**Input material**
◆ ◆ ◆ ◆ ◆

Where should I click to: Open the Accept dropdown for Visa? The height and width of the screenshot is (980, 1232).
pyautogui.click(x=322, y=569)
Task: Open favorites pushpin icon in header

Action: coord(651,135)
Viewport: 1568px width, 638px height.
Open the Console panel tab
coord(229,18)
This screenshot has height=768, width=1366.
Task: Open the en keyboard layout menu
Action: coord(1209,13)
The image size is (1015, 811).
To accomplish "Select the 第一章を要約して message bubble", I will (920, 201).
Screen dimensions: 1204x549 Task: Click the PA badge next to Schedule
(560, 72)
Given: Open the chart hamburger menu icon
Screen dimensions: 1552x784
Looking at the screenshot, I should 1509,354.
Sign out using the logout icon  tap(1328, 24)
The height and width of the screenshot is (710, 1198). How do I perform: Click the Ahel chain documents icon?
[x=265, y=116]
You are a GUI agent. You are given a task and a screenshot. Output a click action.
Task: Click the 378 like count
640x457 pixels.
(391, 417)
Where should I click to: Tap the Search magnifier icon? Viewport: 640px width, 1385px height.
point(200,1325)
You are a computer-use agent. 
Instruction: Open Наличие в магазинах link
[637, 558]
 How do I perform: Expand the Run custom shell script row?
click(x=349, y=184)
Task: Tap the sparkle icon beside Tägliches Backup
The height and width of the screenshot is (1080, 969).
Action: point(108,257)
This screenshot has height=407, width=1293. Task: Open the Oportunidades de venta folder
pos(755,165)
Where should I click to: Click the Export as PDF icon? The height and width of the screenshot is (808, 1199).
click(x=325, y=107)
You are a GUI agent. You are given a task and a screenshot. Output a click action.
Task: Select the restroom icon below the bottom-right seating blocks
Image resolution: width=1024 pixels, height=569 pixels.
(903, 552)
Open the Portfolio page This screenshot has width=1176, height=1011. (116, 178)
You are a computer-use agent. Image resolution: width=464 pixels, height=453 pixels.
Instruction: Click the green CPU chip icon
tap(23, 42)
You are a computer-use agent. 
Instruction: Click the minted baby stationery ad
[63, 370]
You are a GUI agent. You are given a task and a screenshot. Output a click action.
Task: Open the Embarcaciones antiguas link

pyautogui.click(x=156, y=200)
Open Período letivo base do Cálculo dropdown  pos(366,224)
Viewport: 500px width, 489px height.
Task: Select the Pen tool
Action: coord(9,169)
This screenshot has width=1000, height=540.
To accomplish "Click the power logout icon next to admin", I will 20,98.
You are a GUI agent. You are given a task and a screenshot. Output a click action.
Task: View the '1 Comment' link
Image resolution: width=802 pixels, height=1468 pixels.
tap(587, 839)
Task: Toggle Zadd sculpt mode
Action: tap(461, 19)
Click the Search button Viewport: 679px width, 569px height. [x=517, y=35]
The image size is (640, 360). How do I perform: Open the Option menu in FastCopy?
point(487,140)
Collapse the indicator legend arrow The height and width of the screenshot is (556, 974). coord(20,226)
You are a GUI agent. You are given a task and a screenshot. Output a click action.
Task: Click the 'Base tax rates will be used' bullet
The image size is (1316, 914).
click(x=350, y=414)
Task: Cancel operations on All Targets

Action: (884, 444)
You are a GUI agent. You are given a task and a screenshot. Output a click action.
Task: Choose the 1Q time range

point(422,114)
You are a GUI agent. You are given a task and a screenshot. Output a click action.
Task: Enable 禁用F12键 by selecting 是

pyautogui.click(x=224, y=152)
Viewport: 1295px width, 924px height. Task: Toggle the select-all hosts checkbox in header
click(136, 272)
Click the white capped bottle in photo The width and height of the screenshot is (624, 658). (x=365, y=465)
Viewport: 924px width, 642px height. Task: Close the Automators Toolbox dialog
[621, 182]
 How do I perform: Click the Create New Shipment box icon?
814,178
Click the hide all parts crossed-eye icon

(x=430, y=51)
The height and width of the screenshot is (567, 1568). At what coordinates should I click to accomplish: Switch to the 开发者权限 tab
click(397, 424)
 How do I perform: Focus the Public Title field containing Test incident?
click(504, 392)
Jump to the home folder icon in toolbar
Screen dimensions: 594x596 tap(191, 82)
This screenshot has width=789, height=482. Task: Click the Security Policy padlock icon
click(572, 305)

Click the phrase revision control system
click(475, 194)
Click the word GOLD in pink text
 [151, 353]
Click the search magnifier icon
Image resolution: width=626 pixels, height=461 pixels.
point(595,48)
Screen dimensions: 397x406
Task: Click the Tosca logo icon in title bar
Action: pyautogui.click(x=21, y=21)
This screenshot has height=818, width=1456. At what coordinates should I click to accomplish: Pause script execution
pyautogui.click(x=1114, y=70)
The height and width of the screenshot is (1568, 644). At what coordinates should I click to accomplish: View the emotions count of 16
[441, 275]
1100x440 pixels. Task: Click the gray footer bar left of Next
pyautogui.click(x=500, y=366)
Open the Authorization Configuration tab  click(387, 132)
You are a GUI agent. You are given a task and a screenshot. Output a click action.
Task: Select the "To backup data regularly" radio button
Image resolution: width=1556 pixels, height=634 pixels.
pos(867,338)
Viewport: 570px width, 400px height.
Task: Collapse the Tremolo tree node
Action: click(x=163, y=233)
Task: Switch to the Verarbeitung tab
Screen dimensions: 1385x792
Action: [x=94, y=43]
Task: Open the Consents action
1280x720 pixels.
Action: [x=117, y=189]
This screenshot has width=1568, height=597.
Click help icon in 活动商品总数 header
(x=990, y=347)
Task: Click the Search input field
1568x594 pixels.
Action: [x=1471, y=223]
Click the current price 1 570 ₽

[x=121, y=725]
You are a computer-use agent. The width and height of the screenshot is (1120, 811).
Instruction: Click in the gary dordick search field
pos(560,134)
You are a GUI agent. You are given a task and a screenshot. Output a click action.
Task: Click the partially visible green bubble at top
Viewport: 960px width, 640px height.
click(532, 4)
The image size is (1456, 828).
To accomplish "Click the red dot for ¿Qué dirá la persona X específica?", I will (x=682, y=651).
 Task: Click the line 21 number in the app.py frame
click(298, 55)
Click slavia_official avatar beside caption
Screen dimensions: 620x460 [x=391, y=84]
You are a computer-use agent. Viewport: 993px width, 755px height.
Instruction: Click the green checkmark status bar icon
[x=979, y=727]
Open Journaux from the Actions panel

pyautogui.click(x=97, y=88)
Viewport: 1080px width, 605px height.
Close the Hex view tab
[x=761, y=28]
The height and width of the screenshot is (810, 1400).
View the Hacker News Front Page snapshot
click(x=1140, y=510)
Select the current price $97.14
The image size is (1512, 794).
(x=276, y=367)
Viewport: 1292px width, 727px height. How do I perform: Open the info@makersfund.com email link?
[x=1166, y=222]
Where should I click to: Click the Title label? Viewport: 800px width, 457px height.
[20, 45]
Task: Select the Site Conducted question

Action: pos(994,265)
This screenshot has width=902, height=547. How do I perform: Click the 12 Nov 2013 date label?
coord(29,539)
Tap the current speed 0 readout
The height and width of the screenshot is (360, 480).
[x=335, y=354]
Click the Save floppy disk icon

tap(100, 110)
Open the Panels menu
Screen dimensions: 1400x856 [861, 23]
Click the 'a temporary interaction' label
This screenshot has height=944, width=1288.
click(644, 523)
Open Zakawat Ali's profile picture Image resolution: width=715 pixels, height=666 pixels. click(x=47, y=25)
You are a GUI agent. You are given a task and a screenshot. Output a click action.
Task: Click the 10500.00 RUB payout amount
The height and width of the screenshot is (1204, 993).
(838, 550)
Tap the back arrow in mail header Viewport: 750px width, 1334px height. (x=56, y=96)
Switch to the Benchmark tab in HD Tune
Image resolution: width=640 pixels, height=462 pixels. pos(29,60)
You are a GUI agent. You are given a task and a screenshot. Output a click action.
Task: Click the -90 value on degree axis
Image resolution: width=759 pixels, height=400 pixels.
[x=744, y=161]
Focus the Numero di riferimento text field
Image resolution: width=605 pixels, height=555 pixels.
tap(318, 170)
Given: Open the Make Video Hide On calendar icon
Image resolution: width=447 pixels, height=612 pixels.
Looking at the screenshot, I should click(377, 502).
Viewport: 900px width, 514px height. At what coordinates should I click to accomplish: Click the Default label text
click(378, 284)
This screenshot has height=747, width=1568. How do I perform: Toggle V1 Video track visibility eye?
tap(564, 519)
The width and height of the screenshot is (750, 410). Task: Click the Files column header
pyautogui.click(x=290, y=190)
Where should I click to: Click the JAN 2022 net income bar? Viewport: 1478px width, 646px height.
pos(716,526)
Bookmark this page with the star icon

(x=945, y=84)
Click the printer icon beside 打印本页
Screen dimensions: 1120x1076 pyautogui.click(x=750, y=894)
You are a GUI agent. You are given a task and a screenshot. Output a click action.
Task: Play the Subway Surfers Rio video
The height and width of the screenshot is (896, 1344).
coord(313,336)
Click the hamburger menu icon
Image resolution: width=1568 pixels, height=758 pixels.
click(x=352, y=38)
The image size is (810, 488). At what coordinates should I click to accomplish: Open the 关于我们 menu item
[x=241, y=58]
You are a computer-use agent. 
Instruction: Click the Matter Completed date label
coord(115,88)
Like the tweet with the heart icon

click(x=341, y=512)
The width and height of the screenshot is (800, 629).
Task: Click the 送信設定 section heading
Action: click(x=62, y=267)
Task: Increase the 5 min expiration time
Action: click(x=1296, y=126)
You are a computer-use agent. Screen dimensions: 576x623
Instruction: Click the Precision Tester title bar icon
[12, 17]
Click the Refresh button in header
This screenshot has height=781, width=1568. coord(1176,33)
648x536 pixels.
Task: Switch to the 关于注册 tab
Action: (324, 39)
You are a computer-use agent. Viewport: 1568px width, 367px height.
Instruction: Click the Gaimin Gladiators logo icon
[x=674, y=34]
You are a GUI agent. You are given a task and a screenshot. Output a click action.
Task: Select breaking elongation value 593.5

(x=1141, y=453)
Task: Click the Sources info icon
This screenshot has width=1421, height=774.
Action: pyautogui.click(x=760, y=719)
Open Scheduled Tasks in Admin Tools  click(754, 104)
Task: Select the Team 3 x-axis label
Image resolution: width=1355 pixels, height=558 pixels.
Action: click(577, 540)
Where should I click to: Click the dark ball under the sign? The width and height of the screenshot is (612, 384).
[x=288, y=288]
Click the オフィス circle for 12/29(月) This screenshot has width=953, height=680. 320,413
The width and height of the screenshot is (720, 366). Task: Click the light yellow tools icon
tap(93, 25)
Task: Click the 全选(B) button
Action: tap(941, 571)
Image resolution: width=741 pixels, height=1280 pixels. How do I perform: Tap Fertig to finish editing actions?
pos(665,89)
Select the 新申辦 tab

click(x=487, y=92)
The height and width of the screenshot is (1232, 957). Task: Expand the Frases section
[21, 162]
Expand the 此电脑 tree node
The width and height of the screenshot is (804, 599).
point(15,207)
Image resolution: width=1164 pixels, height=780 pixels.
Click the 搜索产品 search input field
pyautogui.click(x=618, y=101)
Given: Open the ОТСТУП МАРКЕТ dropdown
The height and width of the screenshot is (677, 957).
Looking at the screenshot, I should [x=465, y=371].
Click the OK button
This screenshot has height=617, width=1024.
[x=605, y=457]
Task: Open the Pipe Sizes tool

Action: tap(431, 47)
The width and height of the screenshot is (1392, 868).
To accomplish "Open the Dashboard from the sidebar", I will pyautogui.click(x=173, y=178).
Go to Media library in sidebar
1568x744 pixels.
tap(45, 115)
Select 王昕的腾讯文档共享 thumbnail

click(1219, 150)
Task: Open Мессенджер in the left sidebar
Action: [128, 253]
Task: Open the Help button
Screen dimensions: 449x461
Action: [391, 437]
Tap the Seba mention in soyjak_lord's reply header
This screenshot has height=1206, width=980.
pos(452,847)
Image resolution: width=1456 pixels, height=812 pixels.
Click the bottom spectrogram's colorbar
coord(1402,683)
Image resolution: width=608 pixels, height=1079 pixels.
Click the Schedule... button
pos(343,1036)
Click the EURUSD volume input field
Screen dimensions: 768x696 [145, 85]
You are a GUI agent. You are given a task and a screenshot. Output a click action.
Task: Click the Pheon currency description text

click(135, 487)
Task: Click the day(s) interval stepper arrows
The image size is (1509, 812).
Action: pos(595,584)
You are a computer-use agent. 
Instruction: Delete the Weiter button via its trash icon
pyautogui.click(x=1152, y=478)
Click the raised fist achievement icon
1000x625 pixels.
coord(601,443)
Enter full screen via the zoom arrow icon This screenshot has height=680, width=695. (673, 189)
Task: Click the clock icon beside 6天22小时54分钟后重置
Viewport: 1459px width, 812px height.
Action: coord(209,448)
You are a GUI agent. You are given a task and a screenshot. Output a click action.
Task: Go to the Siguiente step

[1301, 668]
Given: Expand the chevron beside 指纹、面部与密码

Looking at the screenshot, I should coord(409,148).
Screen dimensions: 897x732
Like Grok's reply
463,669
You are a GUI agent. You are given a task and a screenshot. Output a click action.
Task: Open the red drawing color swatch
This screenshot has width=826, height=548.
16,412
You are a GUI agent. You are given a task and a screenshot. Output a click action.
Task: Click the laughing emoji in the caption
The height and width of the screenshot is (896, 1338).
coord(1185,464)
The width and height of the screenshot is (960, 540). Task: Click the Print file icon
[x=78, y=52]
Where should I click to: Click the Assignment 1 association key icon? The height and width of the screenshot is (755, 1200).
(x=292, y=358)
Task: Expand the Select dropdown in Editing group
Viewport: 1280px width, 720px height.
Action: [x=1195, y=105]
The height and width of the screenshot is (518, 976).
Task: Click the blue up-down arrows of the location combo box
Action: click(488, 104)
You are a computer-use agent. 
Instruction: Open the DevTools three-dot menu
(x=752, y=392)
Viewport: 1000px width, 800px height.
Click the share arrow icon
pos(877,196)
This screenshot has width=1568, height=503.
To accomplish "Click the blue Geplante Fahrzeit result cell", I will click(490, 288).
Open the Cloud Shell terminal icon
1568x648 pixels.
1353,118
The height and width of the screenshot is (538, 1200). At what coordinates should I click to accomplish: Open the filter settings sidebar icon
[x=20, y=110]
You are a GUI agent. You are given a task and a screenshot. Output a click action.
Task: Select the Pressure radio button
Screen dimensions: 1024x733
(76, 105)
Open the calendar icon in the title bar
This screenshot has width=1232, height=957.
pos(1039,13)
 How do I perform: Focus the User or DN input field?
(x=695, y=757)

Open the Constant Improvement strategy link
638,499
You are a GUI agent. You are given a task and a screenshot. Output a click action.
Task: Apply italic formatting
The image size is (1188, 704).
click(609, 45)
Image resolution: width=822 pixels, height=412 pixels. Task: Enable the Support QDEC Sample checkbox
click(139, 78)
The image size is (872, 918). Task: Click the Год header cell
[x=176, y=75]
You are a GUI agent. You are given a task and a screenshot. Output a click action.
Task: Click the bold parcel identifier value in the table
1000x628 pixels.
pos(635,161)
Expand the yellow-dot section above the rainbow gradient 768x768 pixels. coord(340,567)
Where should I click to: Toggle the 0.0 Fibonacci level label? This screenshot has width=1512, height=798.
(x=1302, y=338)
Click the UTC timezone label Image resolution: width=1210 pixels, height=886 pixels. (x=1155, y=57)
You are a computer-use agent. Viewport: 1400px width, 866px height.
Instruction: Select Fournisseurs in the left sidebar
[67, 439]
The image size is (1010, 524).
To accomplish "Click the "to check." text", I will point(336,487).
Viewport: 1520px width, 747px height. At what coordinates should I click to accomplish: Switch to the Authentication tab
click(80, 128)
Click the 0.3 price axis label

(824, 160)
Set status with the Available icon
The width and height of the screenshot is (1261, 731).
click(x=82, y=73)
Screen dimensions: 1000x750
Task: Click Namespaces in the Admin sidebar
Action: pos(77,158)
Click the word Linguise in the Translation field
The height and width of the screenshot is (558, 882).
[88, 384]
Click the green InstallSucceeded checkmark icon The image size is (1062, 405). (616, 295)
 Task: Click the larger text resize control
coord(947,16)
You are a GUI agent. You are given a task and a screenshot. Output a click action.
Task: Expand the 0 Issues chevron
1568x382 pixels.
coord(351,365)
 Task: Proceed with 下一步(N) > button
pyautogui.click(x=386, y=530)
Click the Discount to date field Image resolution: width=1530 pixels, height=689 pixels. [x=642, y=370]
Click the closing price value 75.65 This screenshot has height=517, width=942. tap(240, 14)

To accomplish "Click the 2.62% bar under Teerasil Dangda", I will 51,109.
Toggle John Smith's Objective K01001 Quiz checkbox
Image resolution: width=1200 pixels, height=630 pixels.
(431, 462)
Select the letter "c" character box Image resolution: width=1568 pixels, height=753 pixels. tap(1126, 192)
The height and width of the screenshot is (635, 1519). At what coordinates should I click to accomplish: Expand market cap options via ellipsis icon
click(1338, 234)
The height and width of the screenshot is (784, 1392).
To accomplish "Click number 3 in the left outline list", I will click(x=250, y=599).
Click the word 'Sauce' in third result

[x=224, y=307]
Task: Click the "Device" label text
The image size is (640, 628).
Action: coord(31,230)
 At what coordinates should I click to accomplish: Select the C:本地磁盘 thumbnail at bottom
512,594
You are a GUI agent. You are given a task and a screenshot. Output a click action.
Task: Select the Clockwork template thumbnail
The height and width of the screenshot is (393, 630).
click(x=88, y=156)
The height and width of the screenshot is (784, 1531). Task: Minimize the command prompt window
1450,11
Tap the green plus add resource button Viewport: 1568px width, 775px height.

◆ ◆ ◆ ◆ ◆

**What the task requires**
Respond with nothing but the number of lines in the data above that include the word "radio".

**Exercise solution**
2